İzlediğim en iyi filmlerden bir tanesi. Bazı yönler eksik kalsa da, şans faktörü üzerine yapılmış en iyi film diyebilirim. Bu arada Scarlett Johansson güzelliği ile '' filmi bırak bana bak'' diyor. Size tavsiyem hem filme hem de Scarlett Johansson a bakın.
bence harika bir fılm kurgu oyunculuk hepsi cok guzel woody allen ın tarzının dısında olan bir film ama seyretmeye deger bir konu ozellikle fınali cok etkileyici ..
filmin ismi ne alaka diyordum,seyrettim alakası varmış ki öyle bir sahne varki akıllara durgunluk veren cinstten.filmi koparan anlamını sağlayan wayt dehşet dedirten hoş bir sahne.bence tam seyirlik güzel bir film.

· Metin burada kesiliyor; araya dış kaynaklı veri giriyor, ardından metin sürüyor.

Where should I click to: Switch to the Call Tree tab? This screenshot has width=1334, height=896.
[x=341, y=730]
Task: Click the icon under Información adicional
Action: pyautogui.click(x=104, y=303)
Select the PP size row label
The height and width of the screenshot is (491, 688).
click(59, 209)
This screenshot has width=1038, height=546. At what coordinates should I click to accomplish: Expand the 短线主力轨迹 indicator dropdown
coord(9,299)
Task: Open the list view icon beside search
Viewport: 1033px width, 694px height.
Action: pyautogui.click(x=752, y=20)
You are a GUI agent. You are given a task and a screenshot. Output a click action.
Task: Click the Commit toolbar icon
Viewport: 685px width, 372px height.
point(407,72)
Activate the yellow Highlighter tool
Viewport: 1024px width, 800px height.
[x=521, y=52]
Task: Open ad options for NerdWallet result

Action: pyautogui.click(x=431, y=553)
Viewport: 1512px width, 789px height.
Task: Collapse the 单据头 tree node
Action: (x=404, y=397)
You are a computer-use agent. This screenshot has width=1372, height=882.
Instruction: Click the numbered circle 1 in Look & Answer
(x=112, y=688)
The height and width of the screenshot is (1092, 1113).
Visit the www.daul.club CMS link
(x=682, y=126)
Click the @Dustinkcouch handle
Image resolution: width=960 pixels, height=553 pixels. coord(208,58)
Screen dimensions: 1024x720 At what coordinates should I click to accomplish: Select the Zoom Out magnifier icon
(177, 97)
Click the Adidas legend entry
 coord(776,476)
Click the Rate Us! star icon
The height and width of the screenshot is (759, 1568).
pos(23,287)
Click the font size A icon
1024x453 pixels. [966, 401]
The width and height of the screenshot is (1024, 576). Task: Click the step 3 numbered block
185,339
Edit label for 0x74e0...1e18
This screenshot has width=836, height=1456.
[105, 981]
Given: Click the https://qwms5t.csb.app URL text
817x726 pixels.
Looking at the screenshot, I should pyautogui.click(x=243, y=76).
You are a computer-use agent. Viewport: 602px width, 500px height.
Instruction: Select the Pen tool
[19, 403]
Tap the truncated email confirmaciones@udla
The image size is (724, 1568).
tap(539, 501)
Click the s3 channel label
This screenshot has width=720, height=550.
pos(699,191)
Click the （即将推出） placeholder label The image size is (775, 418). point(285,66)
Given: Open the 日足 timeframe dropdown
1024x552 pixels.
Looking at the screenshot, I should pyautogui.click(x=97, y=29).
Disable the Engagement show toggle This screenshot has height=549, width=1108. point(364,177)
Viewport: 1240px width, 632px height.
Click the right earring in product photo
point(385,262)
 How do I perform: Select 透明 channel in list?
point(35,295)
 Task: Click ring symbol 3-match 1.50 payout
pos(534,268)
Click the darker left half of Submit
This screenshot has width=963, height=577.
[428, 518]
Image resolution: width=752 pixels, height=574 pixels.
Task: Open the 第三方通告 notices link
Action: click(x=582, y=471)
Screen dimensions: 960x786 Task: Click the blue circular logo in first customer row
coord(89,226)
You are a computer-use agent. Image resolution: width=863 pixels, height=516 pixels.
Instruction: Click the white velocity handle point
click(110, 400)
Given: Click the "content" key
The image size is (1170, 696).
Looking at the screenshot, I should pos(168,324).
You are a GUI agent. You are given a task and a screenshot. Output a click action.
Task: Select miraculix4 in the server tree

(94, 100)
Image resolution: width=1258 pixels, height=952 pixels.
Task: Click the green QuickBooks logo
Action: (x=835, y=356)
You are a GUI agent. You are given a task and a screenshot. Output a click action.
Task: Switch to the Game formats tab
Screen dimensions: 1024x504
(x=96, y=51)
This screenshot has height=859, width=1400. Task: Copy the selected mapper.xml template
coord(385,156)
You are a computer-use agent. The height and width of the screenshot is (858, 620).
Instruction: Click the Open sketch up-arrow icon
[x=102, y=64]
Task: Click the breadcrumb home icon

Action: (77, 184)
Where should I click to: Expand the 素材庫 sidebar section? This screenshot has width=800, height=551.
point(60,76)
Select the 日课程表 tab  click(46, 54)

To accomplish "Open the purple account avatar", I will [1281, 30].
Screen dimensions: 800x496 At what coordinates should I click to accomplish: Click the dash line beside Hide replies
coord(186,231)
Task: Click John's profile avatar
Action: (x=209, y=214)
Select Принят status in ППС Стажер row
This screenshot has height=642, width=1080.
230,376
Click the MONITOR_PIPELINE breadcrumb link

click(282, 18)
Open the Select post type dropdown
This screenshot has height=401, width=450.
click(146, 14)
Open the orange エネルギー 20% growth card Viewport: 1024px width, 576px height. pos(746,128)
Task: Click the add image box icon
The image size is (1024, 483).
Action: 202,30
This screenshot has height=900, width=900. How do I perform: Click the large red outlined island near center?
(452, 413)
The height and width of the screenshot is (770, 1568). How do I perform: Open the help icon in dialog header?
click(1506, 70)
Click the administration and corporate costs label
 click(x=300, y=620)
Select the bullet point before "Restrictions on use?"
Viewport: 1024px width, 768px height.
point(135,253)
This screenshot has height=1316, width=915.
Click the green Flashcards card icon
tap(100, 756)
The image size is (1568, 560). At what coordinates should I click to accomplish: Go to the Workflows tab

woody allen çok sevdiğim bi yönetmen değil ama bu filmi çok hoşuma gitti açıkçası..özellikle filmin başında topun fileye çarptığı sahneyle filmin sonlarında yüzüğün demire çarptığı sahne arasındaki bağlantı çok hoştu bence..genel olarak oyunculuklar da iyiydi ve crash yerine senaryo oscar'ını hak edicek kadar da iyi bi senaryoya sahipti.benim gibi woody allen'a şans vermek isteyen kesim özellikle izlesin, pişman olmıycaklardır büyük ihtimalle..
woody allen yine bizi karakterlerle başbaşa bırakmış.para,hırs,aşk gibi alışılagelmiş şeyleri enteresan bir şekilde karşımıza sunmuş.ayrıca bir yandan da sanki duyguların ne olduğu konusunda bir araştırma yapmış.onun kendine ait diline alışmıştık ama böyle bir işin altından da başarıyla kalkmış.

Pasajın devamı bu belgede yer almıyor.